Emerging markets get that Goldilocks feel as risk-buying returns
The year may be little more than a week old, but emerging markets are already feeling good about 2019.
Developing-nation assets roared ahead on Monday, continuing Friday’s theme, as traders took their cue from China’s move last week to release more cash into the financial system and speculation that the Federal Reserve will pause interest-rate increases this year.
Indonesia’s rupiah at one point registered its biggest gain since 2015, driving the MSCI EM Currency Index to its highest level since July, while a gauge of stocks clocked up its best two-day advance in two months. Russian and Nigerian dollar bonds were among the biggest winners in the debt markets as oil rallied a sixth day.
“The Goldilocks scenario turned to tatters during 2018,” Piotr Matys, an emerging-market foreign-exchange strategist at Rabobank in London, wrote in a report Monday. “However, it seems that this expression has been dusted off from the lexicon of financial markets following comments from Fed Chairman Jerome Powell on Friday, who gave severely battered investors what they wanted to hear.”
Powell said Friday policy makers are “listening carefully” to markets, denting the dollar and boosting the allure of riskier investments.
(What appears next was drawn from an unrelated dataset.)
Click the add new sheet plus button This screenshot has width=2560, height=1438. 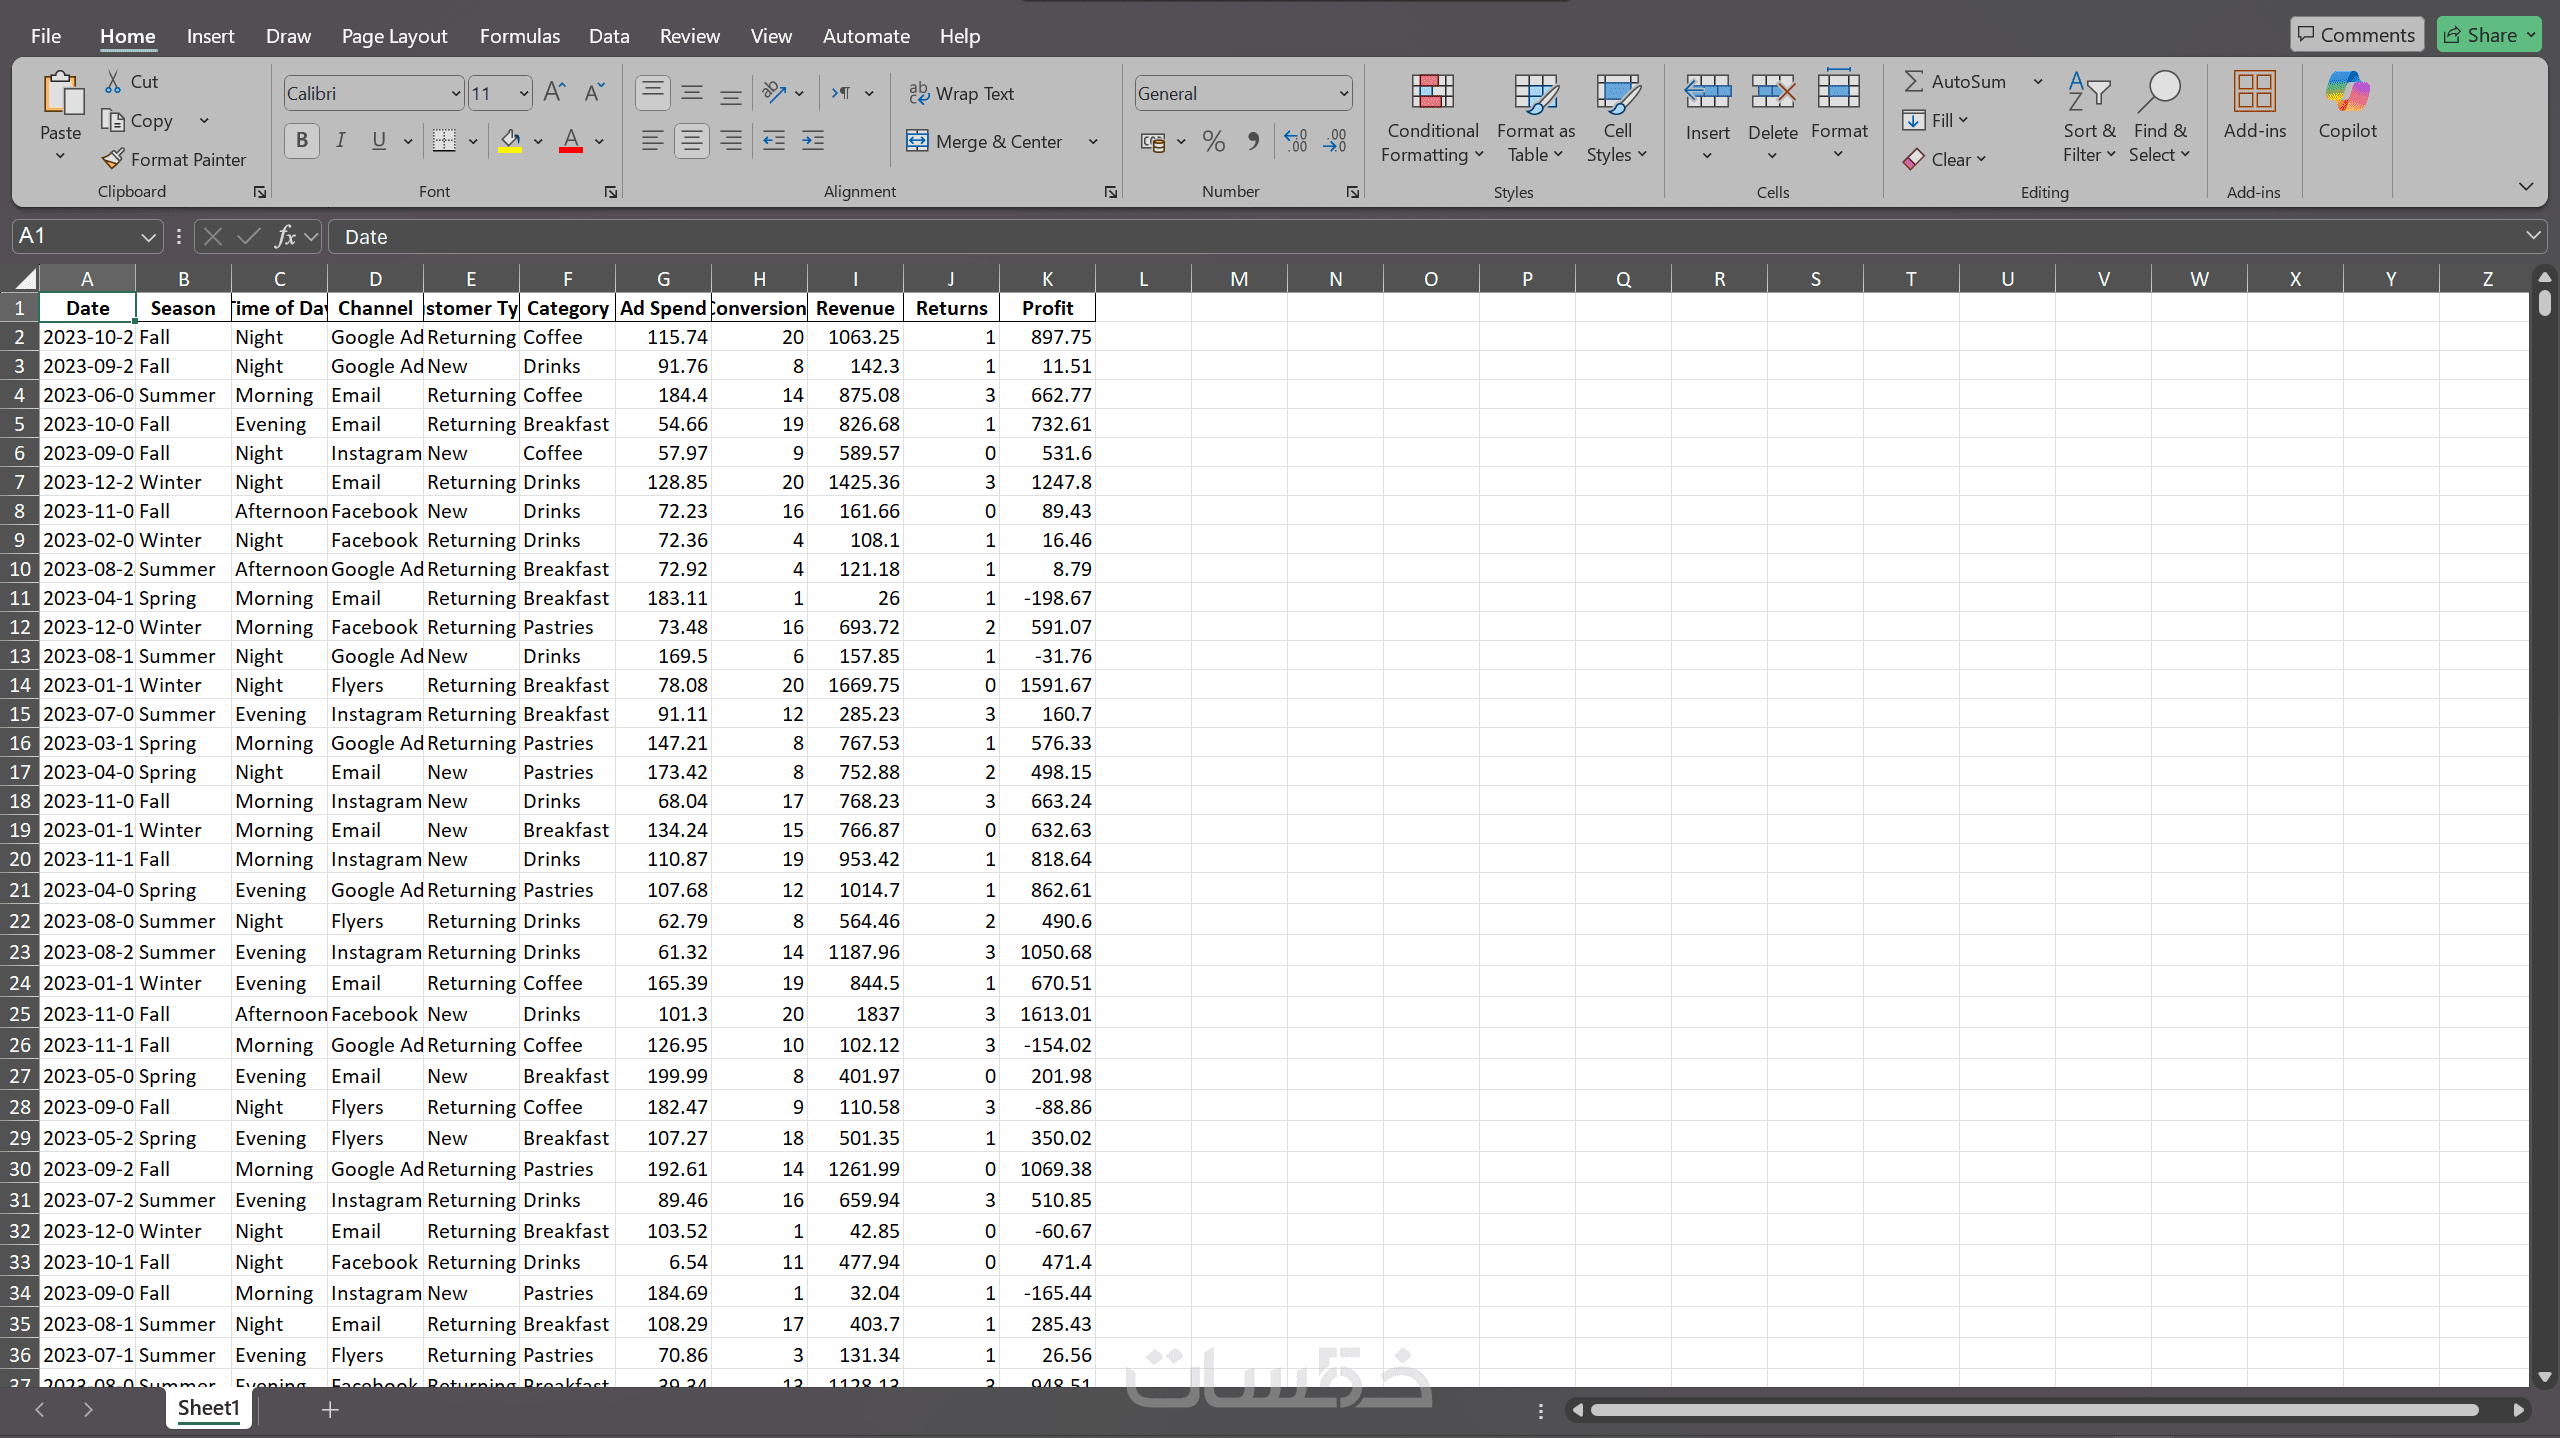pyautogui.click(x=330, y=1409)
The global economic outlook also received a boost from a better-than-expected US jobs report.
Meanwhile, the People’s Bank of China said it would lower the required reserve ratio for lenders by 1 percentage point, potentially releasing about $117 billion of liquidity.
While bears will point to how quickly the gains at the start of last year evaporated, bulls say developing-nations assets are close to a pivot point. Bank of America’s Bull & Bear Indicator, a gauge that told investors to sell right before emerging markets tanked a year ago, last week flashed its first buy signal for risky assets since the Brexit vote in June 2016. Citigroup upgraded developing-nation shares, calling them its "preferred value play," and BlackRock said attractive valuations offer a positive backdrop for the asset class.
The largest emerging-market equity exchange-traded fund had its biggest gain in more than two months Friday, while the risk premium on sovereign debt narrowed by the most since November 2016, according to data compiled by JPMorgan Chase & Co.
True, two days of US-China trade talks starting Monday are hanging over markets, though Mitul Kotecha, a senior strategist at TD Securities in Singapore, says there are good reasons for both sides to want a breakthrough.
“Against the backdrop of market pressure in the US, the US will want to arrive at a deal, while China, faced with slowing growth, will similarly want to come away from the table with some success. This makes a deal of sorts more likely,” he said.